In the first photo, the corner is a little off-plumb (which is common). If the pattern had ended with the brown field in the corner, all would have been fine. But since the dark line fell in the corner, some of the “balls” in the pattern fell on the right of the corner, and some fell on the left, and that was obvious to the eye.

To disguise this, I cut my next strip and included the entire dark stripe along its left edge. Then I pasted this edge over the stripe in the corner (second photo), tweeking it a little, making sure that the stripes were on the left of the corner and the “balls” were on the right, and nothing was cut off.

Having the stripes absolutely plumb in the corner was not as important as how the stripes fell against the door molding to the right. Here, it had to be straight and parallel (but not necessarily plumb). You can see how I am using a ruler to be sure the length of the stripe is equidistant from the top of the door molding to the bottom.

Whew! Mission accomplished!

But all is not done … We still have the rest of the room to hang. And, as you can see, right above this door molding, the stripe looks like it is going off-plumb. Actually, it is an optical illusion, caused by the un-level-ness of the crown molding. It may be the trim carpenter’s fault, or the framer’s fault, or the Sheetrocker’s, or just blame it on the shifting gumbo soil under Houston.
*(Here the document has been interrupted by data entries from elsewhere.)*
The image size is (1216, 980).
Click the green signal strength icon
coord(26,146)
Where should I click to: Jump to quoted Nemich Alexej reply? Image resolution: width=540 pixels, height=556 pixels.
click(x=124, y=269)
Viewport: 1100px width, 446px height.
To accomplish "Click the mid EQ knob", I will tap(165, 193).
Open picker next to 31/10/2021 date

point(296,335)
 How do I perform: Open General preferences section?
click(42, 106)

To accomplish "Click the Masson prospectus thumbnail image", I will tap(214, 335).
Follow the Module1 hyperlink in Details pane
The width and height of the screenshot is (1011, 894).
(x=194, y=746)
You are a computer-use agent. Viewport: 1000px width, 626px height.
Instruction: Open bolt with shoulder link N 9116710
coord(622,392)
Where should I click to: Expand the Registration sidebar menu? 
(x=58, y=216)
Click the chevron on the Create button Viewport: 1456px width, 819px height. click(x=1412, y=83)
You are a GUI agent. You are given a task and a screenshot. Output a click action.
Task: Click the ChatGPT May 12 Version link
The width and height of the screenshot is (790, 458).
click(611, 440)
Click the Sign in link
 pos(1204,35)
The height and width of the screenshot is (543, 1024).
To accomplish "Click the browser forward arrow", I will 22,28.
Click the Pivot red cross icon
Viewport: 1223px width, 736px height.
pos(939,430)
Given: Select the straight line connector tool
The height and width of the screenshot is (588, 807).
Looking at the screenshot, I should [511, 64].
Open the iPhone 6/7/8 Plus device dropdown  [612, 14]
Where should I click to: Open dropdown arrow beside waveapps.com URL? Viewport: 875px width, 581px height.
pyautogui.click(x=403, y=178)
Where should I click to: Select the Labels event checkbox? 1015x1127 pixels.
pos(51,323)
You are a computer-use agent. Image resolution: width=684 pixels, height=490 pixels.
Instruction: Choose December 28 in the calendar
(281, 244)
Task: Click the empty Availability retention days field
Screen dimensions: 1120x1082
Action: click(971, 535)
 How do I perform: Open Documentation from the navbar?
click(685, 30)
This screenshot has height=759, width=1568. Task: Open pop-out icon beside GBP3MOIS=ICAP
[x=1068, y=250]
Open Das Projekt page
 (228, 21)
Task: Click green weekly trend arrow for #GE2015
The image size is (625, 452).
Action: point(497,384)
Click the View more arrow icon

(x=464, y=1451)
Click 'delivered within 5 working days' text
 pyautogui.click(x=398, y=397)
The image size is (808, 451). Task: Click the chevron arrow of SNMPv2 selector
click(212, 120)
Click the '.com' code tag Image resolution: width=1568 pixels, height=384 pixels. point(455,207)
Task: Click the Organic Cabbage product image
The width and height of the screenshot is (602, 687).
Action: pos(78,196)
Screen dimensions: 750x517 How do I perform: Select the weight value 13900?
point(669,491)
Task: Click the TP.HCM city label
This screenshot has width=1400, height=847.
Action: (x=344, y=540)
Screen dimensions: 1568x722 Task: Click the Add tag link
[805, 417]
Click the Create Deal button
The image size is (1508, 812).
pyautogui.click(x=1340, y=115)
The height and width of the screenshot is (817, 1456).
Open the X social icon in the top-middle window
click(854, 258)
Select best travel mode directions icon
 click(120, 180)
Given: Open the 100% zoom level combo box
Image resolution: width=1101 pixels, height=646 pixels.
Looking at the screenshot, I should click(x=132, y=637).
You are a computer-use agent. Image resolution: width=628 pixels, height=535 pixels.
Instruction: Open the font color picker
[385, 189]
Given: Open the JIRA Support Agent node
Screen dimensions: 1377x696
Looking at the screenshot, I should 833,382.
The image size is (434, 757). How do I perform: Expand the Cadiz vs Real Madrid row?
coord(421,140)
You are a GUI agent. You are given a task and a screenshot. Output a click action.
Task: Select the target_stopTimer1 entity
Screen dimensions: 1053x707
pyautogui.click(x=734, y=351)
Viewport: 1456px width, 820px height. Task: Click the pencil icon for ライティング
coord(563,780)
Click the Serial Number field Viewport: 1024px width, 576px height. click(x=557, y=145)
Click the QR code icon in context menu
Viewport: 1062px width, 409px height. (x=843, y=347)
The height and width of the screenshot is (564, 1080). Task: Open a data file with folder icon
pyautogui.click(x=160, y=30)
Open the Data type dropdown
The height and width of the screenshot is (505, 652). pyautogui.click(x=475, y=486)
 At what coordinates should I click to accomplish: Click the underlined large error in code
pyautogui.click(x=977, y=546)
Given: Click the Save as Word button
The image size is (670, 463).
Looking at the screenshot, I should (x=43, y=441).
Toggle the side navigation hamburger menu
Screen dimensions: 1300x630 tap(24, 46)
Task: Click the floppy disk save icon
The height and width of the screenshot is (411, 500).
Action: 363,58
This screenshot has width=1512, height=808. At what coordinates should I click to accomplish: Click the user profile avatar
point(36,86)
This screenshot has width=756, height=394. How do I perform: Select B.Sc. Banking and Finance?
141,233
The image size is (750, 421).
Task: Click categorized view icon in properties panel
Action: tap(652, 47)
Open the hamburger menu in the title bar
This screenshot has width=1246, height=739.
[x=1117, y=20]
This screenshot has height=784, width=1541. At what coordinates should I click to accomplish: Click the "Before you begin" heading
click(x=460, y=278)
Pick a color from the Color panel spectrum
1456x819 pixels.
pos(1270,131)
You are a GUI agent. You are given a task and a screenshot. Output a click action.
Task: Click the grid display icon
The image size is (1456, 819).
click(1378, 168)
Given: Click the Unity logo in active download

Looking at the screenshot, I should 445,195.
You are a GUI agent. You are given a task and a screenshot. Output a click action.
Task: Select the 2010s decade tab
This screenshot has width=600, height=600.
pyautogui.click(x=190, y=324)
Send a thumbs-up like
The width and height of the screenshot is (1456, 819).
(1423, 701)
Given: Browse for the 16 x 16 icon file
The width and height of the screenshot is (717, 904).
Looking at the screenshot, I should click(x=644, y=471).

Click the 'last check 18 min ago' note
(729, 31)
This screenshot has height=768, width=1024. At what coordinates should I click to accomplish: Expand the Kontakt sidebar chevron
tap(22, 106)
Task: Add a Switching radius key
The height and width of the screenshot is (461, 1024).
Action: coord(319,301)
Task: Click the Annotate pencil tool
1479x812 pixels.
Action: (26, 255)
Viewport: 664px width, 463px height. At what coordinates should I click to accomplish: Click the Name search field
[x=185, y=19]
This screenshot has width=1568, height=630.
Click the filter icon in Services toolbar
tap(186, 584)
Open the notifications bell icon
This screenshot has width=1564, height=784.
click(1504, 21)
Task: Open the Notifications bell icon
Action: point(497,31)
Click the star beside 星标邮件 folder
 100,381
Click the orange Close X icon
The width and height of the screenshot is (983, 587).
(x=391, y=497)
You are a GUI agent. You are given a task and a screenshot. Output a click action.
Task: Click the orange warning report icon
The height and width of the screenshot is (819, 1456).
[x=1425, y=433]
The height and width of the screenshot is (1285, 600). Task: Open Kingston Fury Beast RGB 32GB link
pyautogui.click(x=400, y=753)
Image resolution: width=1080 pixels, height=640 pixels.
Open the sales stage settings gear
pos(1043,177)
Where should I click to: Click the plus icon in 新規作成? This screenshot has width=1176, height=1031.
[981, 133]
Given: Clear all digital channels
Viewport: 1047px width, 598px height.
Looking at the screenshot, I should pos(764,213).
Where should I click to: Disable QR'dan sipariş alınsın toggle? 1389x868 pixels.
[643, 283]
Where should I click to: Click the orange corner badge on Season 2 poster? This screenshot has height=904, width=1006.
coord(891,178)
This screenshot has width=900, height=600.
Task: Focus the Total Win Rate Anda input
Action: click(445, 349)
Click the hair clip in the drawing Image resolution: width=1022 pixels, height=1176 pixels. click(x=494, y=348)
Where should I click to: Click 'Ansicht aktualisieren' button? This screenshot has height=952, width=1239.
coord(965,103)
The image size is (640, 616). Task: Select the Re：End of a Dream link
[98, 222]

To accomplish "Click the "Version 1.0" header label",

But, still, your eye sees this.

So, instead of butting my next strip of wallpaper against the piece in the photo, which would have committed each strip to being equally off-plumb, I cut the left edge of the strip along the striped design, and then overlapped the stripe of the new strip over the stripe on the existing strip, but, again, tweeking it just a little to make it look perpendicular to the crown molding.

This trick is blessedly easy to do with stripes, not just on headers (the short strips over doors and windows) but also, when necessary, and with a little more finesse, on full-length drops.

To reiterate: Keeping strips parallel with moldings or other key visual elements in a room, is more important than having them hang true to plumb.

It just sometimes takes a little work to reach that goal.